高程翻個白眼,一臉無辜:“喲,這事兒我可不知道,怎麼?他去了療養院嗎?”
王之夏像是在判斷他的話是否可信,過了一會兒,才慢悠悠地說:“衛東和前腳到了療養院後腳警察就到了,甚至連特警隊狙擊手都出動了……這件事要不是警方事先有了信息,效率怎麼會那麼高?”
高程歪着頭,一臉嚴肅:“王檢,你好歹和公安是一根繩上的,你的戰友速度快效率高也要懷疑,你說你是不是職業病晚期了?”
高程說着又把椅子滑回辦公桌前,他按了電話,吩咐道:“劉強東,倒兩杯茶,一杯不要茶葉。”
按掉電話,他衝着王之夏笑嘻嘻地說:“我每天喝的茶是劉強東泡的,牛不牛?哈哈,我這個小助理真會取名字!他泡茶特別好喝,他就這一個優點……哎,比不上王檢的助理啊,嘖嘖,武藝高強,義薄雲天!”
王之夏對着高程伸出的大拇指無動於衷。
他跟高程打過兩次交道,深知此人表面上玩世不恭嬉皮笑臉,其實心思深沉睚眥必報。衛東和案一審的檢察官是個鐵判官,以嚴格執法著稱,他堅持對衛東和判處死刑,高程多次商談都被拒。一審期間,這個檢察官婚內出軌的激情視頻突然就出現在了網上。

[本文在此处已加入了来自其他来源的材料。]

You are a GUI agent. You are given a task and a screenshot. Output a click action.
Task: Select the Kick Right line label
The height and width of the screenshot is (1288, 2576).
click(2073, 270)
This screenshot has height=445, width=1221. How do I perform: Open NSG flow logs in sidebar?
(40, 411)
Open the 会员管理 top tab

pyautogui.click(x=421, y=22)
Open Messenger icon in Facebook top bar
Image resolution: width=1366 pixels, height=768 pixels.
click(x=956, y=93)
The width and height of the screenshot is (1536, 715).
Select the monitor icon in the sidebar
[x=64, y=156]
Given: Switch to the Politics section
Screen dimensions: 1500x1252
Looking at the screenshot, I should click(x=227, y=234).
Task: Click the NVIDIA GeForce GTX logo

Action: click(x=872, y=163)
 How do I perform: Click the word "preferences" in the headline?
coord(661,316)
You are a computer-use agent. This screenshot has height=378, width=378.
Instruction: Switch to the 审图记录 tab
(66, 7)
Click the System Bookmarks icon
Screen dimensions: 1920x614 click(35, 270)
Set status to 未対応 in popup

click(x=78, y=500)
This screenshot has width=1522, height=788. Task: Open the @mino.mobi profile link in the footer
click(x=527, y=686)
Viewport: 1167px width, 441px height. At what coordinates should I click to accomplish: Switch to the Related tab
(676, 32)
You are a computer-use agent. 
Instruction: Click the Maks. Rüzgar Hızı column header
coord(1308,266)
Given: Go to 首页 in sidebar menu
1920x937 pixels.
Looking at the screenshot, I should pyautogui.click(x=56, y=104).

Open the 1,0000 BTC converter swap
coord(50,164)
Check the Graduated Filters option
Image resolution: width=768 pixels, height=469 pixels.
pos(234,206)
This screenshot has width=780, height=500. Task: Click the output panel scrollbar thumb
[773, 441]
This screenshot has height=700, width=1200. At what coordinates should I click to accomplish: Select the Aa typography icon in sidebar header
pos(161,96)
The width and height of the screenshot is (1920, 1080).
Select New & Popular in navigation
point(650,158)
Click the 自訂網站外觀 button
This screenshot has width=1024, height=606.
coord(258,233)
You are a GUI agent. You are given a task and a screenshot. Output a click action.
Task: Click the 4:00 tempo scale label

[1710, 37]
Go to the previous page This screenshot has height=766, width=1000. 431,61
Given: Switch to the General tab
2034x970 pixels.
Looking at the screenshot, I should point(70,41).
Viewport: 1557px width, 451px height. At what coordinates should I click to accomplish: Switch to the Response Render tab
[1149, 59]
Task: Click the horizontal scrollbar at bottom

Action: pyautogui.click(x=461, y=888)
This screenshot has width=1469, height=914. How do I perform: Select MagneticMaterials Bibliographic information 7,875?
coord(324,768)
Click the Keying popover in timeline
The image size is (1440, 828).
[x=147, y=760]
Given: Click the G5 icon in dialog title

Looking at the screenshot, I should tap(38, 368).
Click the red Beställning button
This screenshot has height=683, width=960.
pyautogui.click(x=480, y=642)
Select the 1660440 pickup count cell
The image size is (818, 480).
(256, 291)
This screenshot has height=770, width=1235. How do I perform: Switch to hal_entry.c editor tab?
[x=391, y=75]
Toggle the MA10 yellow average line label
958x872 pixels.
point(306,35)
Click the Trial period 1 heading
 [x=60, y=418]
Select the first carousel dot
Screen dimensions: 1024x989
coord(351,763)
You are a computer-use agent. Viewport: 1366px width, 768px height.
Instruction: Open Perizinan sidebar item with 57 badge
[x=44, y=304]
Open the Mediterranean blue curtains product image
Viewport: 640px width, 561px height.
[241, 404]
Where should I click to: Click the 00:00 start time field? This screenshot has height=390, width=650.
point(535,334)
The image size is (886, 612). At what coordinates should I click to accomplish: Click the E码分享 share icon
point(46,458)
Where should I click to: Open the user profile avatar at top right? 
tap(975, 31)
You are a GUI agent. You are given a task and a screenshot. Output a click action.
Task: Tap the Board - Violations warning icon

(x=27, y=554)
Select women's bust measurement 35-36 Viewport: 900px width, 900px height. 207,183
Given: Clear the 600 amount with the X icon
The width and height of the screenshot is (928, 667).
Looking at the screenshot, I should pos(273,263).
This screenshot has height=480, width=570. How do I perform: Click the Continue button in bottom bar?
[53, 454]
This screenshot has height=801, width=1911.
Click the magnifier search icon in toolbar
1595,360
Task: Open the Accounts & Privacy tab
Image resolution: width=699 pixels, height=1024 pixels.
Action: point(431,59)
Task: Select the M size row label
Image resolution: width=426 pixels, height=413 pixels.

以王之夏的立場並不覺得那個檢察官有什麼大問題,人無完人,用放大鏡找缺點簡直是太容易的事,更何況,沒有真的,難道不會做個假的嗎?
以十年前他曾爲了衛東和痛毆律師的先例來看,一切皆有可能。
從接受這個案子開始,王之夏就在等着高程出招。
但萬萬沒想到的是,高程還沒動,衛東和先出手了。
這是他們蓄謀已久的嗎?
高程的助理是個長得白白淨淨的小夥子,他敲門進來,送上了茶水。王之夏坐下來,一杯溫白水被擺在了他面前的茶几上。
小夥子很快離開了。
王之夏等門關上,轉向高程:“這麼說如果警方擊斃了衛東和,作爲法律人來說,你是不是也應該說一句,自作孽不可活?”他冷冰冰地說。
高程板着臉,非常傲嬌:“我就不說。”
“那你應該也不會說衛東和走後,蘇溪又回到了紡織城療養院,在療養院大門口,她被兩個不明身份的人開槍襲擊。”
“開槍襲擊?她受傷了?”
高程的腿飛快地彈動了一下,他迅速把兩條腿交疊在桌子下,以免過快的條件反射讓自己真的跳起來。
“看來,高律師很關心她。”
高程哈哈一笑:“那是!怎麼也是王檢的助理,身邊人,又不是外人。怎麼,王檢不關心嗎?”
“她沒受傷。警察開槍還擊,一名歹徒中槍,另一名歹徒出了車禍。中槍的那個歹徒,被蘇溪救走了,她逃走的時候開的是一輛出租車,警察現在正到處搜捕她。”
“蘇溪救走了一個歹徒?他們是什麼關係?”
王之夏沒回答,看看高程,慢吞吞地端起水杯,吹了吹,放回桌子上。
“你該不會專門過來就是爲了讓我求你告訴我信息吧?”高程忽然一笑,“我雖然沒有你王檢那麼大本事,找個人在公安局打聽點情報還是小意思。”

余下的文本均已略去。